Дверь открылась, и на пороге возник Гонсалес — запыхавшийся, растрепанный, со сбитым набок желтеньким галстуком. Увидев Филиппа, он разинул рот и низко поклонился.
— Hola, Алонсо, — сказал Филипп.
— Hola, сеньор главный инженер.
— ¿
Que tal?
— Спасибо, — сказал Гонсалес, — все бы хорошо, но…
Он замялся.
— Смелее, — разрешил Филипп.
— Пусть сеньор прикажет подать кофе, — попросил Гонсалес. — За напитком я буду чувствовать себя более раскованно и непринужденно.
— Женя, кофе, — скомандовал Филипп.
Появился кофе.
— А не позволит ли сеньор закурить? — вкрадчиво спросил Гонсалес. — Ввиду исключительности случая?
— А что ты куришь? — полюбопытствовал Филипп.
— Я верен «Беломору».
— Хм.
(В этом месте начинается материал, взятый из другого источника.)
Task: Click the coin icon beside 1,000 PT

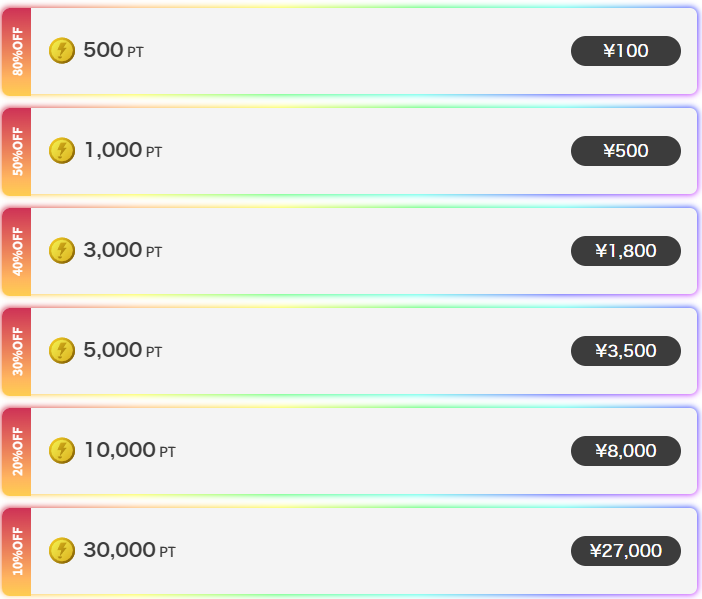Action: click(62, 150)
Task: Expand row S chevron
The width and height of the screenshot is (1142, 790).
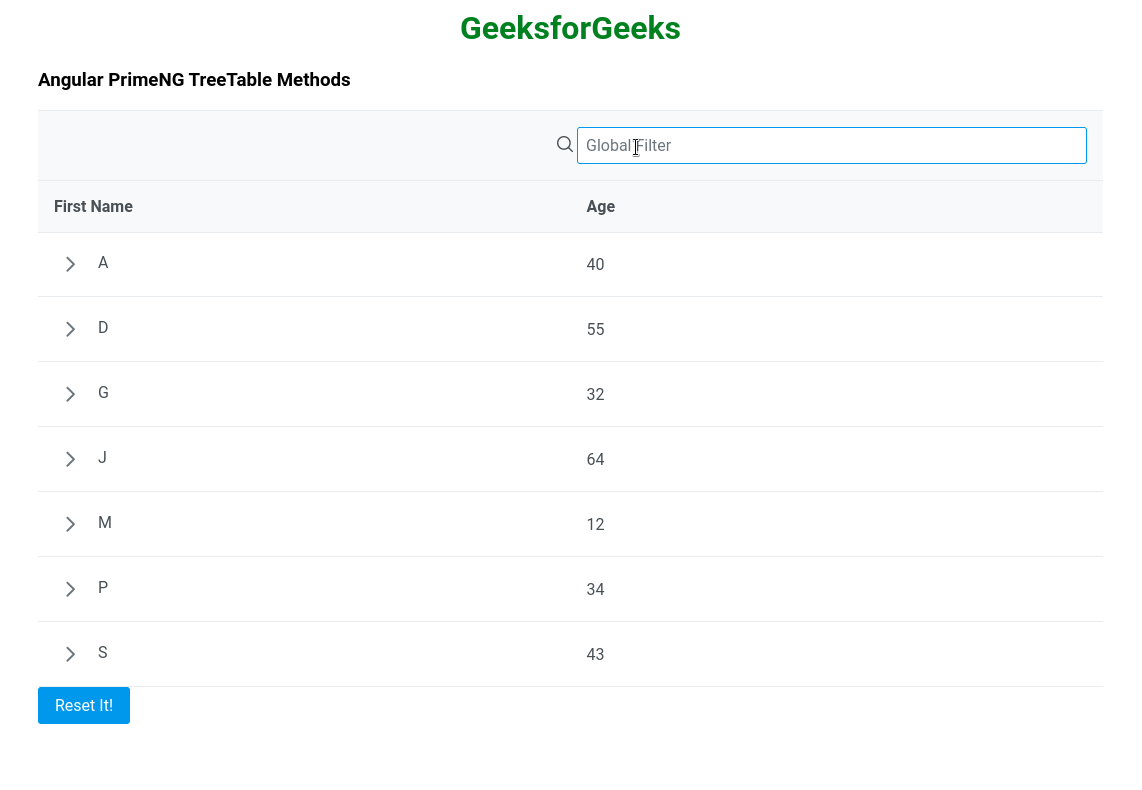Action: point(70,654)
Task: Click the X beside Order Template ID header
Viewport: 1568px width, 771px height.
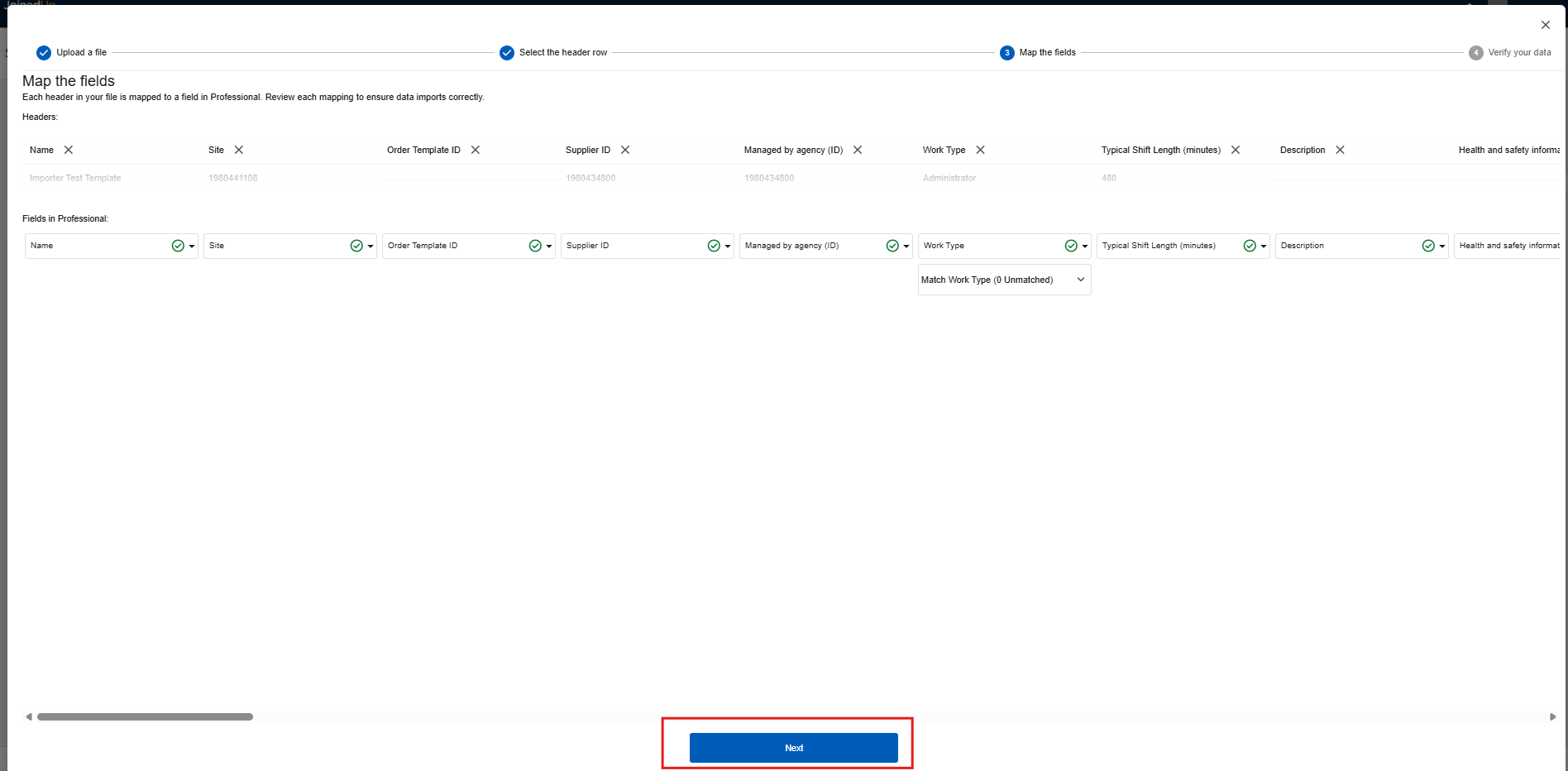Action: (476, 150)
Дай тогда тоже одну.
— Извольте.
Гонсалес закурил папиросу, взял в руки кофейную чашку, развалился в кресле, положив ногу на ногу — в общем, расположился настолько непринужденно, насколько позволяли обстоятельства.
— Теперь, если сеньор разрешит, я перейду к сути дела. Как стало известно — слухами земля полнится — «ВИП-Системы» удачно провели переговоры с Эскуратовым и компанией… вследствие чего, по всей видимости, следует ожидать контракта.
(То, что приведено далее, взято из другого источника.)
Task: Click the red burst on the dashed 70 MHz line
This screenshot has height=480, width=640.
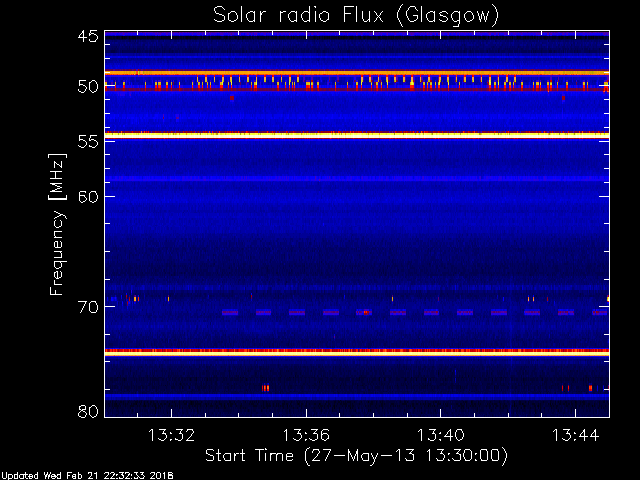Action: 366,313
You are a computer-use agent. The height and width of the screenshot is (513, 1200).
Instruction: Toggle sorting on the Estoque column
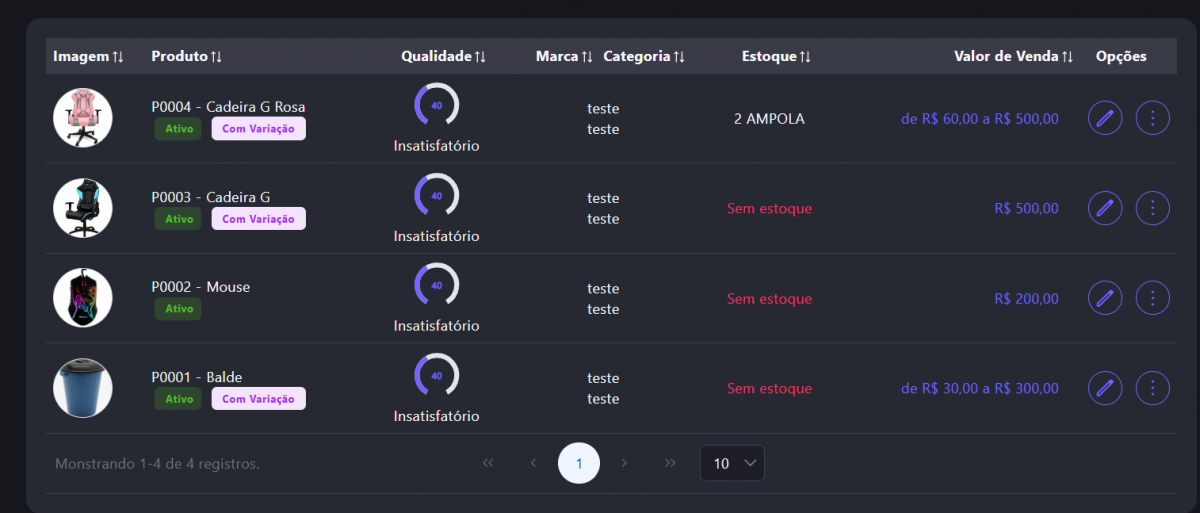click(x=776, y=56)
Филипп промолчал. Гонсалес сделал небольшую паузу, видимо, ожидая реплики Филиппа, но не дождался и несколько обеспокоенно продолжал:
— Как хорошо знает сеньор, любой контракт содержит по меньшей мере техническое задание. Более того, благодаря настойчивости сеньора технические задания у нас в эмпресе готовятся до заключения контрактов, а не наоборот.
Филипп опять промолчал.
— Сеньор также знает, — сказал Гонсалес еще более обеспокоенно и едва не опрокинул кофе, — что наработка возглавляемого мной отдела, за которую я лично получил нагоняй, уже является базовой моделью упомянутого технического задания. Болванкой, так сказать.
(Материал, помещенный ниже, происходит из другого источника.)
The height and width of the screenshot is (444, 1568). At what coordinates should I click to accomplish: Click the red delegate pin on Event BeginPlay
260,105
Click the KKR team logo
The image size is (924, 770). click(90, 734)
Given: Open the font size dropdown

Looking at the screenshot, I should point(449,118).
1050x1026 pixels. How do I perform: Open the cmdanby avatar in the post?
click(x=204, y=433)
— Да, — сказал Филипп, опасаясь, что если он будет продолжать молчать, Гонсалес опрокинет-таки кофе и заляпает ковровое покрытие.
— А коли так, — сказал Гонсалес, слегка успокоившись, — что ж тогда я не получаю официального приказа о доработке наработки?
Филипп затушил надоевшую горькую папиросу.
— Вероятно, — сказал он задумчиво, — ты правильно ставишь вопрос.
— Я рад этому, — признался Гонсалес. — Честно говоря, до захода в ваш кабинет меня обуревали сомнения. Я вполне мог ожидать, что сеньор скажет, например: «Гонсалес, поперед батьки в пекло не лезь» — или еще что-нибудь, даже более обидное.
На Филиппа нахлынула обычная мысль о ползучей бюрократизации офисины. Пожалуй, нужно сдерживать эту тенденцию, подумал он. Пусть развивается хотя бы волнообразно… судя по синдрому Гонсалеса, необходима волна либерализации.
— Сеньор мог бы гневно затопать ногами, — развивал тем временем Гонсалес свою мысль в унисон с мыслью Филиппа, — а то и выгнать меня в шею… или даже накричать… Да-с, такие-то у нас порядочки. Ведь я неспроста попросил кофе и тем более разрешения курить. Тем самым я как бы испытывал настрой сеньора… пытался определить, что мне может грозить в данном случае…
— Алонсо, — мягко попросил Филипп, — прекрати пороть эту чушь; у меня от нее уши вянут. Как говорит твой друг Цыпленок, мы же вместе, разве не так? Давай лучше поболтаем о том о сем неформально. Не желаешь ли, кстати, чего-нибудь покрепче этого кофе?
Гонсалес обомлел.
— Сеньор хочет предложить настоящий эспрессо?
— Ну, не совсем…
Гонсалес снова увял.
— Не делай вид, будто не употребляешь спиртного, — назидательно произнес Филипп. — На днях я видел тебя в баре… уж не помню в каком…
Повисла неловкая пауза.
— Я бы был рад подсказать сеньору, — не выдержал Гонсалес, — но если уж я выхожу в баррио, то посещаю такое количество баров, что их невозможно упомнить.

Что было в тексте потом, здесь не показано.